[ovs-dev] [threaded reval 2/2] ofproto: Handle flow installation and eviction in upcall.
Ben Pfaff
blp at nicira.com
Tue Dec 17 05:58:33 UTC 2013
On Sun, Dec 15, 2013 at 05:57:57PM -0800, Ethan Jackson wrote:
> This patch moves flow installation and eviction from ofproto-dpif and
> the main thread, into ofproto-dpif-upcall. This performs
> significantly better (approximately 2x TCP_CRR improvement), and
> allows ovs-vswitchd to maintain significantly larger datapath flow
> tables. On top of that, it significantly simplifies the code,
> retiring "strut facet" and friends.
"struct"
> Signed-off-by: Ethan Jackson <ethan at nicira.com>
This is good work! I especially like how this is a net removal of
code.
I would mention in NEWS that flow-eviction-threshold has gone away.
You might want to mention that there is a new flow-limit parameter
(but if you do please also recommend reading the documentation since
the meaning is different).
ofproto-dpif-upcall.h now has two prototypes for
udpif_get_memory_usage().
The definition of FLOW_MISS_MAX_BATCH could be moved into
ofproto-dpif-upcall.c.
I think that the remaining comment in ofproto-dpif-upcall.h is wrong:
I don't think it hands anything up to the main module anymore.
I wasn't sure what this comment on rule_dpif and group_dpif meant, maybe
you could rephrase it:
* - Do include packets and bytes from datapath flows which have not been
* pushed by ofproto-dpif-upcall. */
Eww:
+ /* We know stats are relatively fresh since a dump just happened, so
Why does udpif_set_threads() destroy each revalidator thread's ukeys?
Can't the thread itself do that before it exits?xs
This might be premature optimization, but did you consider putting
'key_buf' at the end of struct udpif_key so that all of the frequently
used data is in the first cache line? Ditto for 'key_buf' and
'mask_buf' in struct udpif_flow_dump.
I think that the 'op' member of struct udpif_flow_dump is only used
inside revalidate_udumps(). It adds over 40 bytes to each instance.
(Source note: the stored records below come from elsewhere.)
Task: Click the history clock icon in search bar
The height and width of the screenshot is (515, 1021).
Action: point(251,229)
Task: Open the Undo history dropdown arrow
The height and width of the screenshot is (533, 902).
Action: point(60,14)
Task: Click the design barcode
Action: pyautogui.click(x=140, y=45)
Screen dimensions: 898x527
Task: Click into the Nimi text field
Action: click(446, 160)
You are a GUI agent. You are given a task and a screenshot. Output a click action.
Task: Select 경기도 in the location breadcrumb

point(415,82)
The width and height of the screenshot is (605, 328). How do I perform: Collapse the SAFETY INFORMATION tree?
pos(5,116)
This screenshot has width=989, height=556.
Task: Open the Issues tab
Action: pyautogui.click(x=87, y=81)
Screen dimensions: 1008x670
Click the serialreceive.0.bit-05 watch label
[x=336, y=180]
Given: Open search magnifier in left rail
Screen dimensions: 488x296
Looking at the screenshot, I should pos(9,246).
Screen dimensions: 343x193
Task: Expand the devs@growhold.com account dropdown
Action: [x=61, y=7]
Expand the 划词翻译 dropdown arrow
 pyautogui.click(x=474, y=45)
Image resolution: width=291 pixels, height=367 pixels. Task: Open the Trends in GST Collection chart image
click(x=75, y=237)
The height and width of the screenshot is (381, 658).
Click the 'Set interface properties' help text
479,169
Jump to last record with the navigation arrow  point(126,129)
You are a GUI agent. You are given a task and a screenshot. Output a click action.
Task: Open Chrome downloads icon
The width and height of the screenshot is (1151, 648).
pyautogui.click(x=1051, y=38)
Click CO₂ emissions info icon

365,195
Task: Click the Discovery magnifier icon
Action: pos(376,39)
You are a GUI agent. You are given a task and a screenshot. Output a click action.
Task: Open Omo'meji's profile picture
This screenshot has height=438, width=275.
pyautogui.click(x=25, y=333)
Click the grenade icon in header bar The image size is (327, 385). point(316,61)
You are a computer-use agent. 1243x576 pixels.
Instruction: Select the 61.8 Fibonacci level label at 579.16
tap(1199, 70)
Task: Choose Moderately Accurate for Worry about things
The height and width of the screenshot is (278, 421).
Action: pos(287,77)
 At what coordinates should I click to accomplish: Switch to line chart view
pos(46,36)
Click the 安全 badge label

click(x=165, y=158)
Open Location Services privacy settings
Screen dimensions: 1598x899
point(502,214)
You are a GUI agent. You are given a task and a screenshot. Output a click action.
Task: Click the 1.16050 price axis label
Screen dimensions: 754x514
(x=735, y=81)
Maybe it doesn't matter because there's a limited number of instances
in flight at a given time? But otherwise we could easily allocate
them on the stack in revalidate_udumps().
'key' in udpif_key, and 'key' and 'mask' in udpif_flow_dump, seem to
be unneeded: they always point to the beginning of the corresponding
_buf. Maybe they are convenient enough to keep, though.
udpif_get_n_flows() has a mysteriously 'static' local variable.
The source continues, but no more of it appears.